Warum also das erhöhte Melanom-Risiko der wohlhabenden Frauen vor diesem Hintergrund?

Der Hautpgrund ist sicher die (vor allem auch in den USA) deutlich bessere medizinische Versorgung der oberen sozialen Schichten und gleichzeitig die deutlich stärkere Wirkung von Gesundheitskampagnen bei den besser Gebildeten. Zusammen haben sie die gleiche Wirkung wie ein flächendeckendes Screening ausschliesslich für die Wohlhabenden: Häufigere Diagnose von Melanomen im Frühstadium verbunden mit einer beträchtlichen “Überdiagnose” von nicht behandlungsbedürftigen Hautveränderungen.

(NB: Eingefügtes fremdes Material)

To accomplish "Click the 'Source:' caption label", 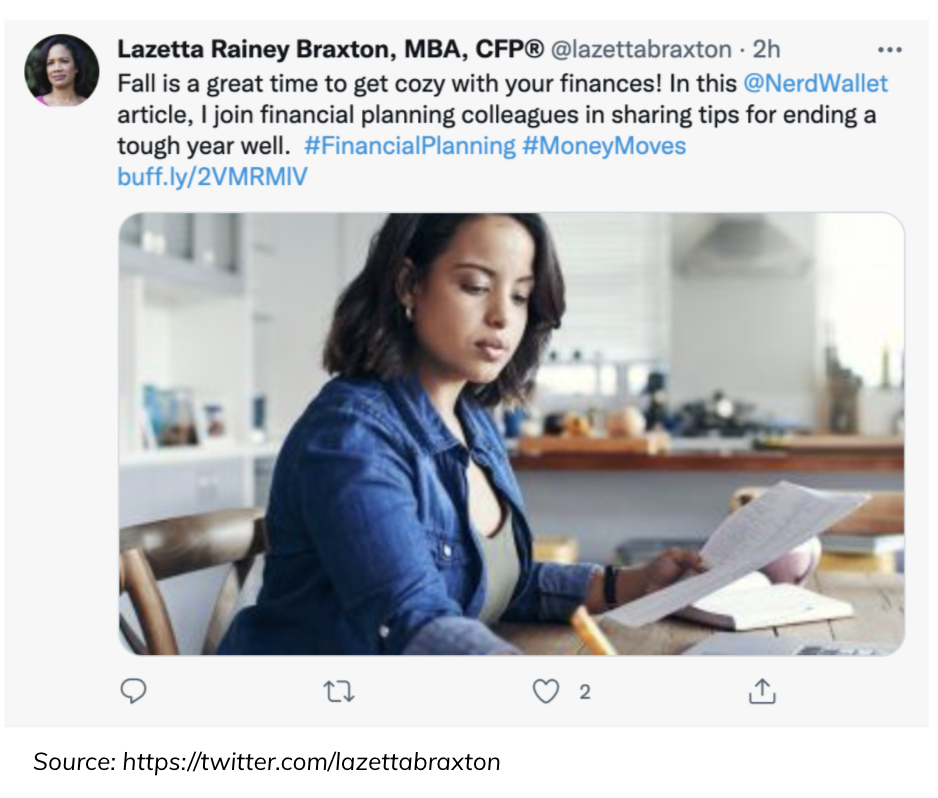I will 74,761.
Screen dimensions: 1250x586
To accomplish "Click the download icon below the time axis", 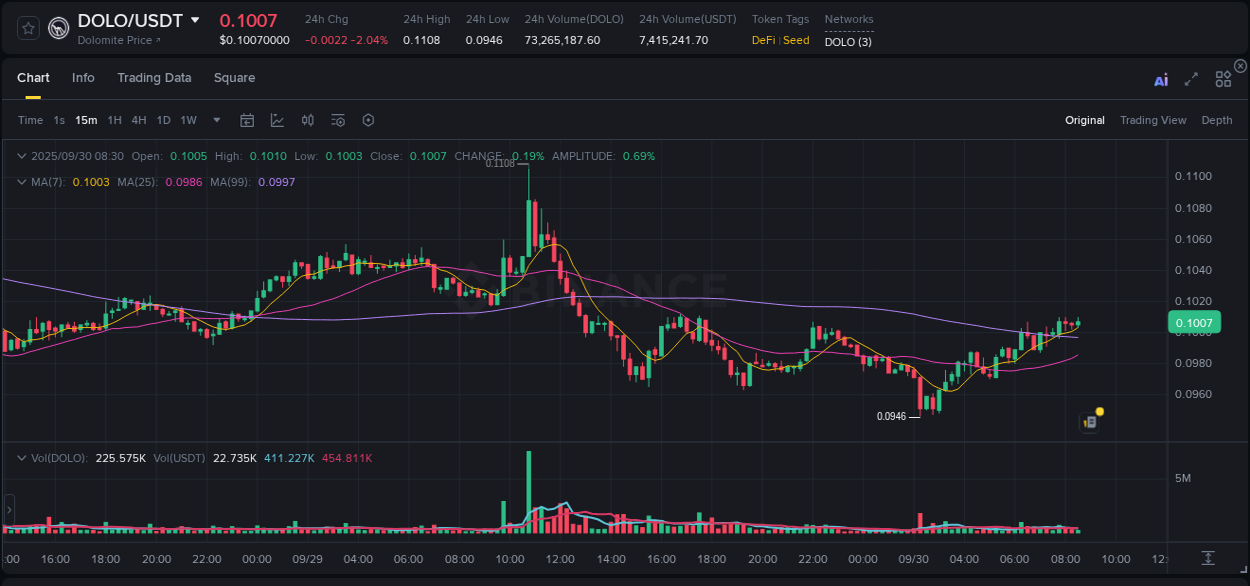I will 1207,558.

Auch das Verhalten an der Sonne unterscheidet sich deutlich zwischen den sozialen Schichten: In den unteren Schichten ist die Arbeit im Freien und damit der kontinuierliche Aufenhalt an der Sonne weit verbreitet, während in den oberen Schichten die Arbeit in geschlossenen Räumen über den gesamten Tag hinweg die Regel ist – mit gelegentlichen “Ausflügen” an die Sonne. Das gilt vor allem auch für die Jugendlichen, die sich Ferien am Strand leisten können – und sich dabei regelmäßig, oft mehrfach, die Haut verbrennen. (In den Winter-Semesterferien z.B. gibt es in den USA eine Art “Völkerwanderung” betuchter College-Kids an die sonnigen Strände Floridas).

Diese Kombination also aus rein statistischen Effekten (“statistical drift“) und Oberschicht-typischem Sonnen-Missbrauch erklärt das merkwürdige Phänomen der deutlich erhöhten Melanom-Gefährdung  für wohlhabende Frauen.

Quelle: Eurekalert/Reuters Health/UPI

Studien:
Amelia K. Hausauer, et al., Increases in Melanoma Among Adolescent Girls and Young Women in California – Trends by Socioeconomic Status and UV Radiation Exposure, Arch Dermatol. 2011;147/7, 783-789

Mark P. Purdue et al., Recent trends in incidence of cutaneous melanoma among U.S. Caucasian young adults, J Invest Dermatol. 2008 December ; 128(12): 2905–2908.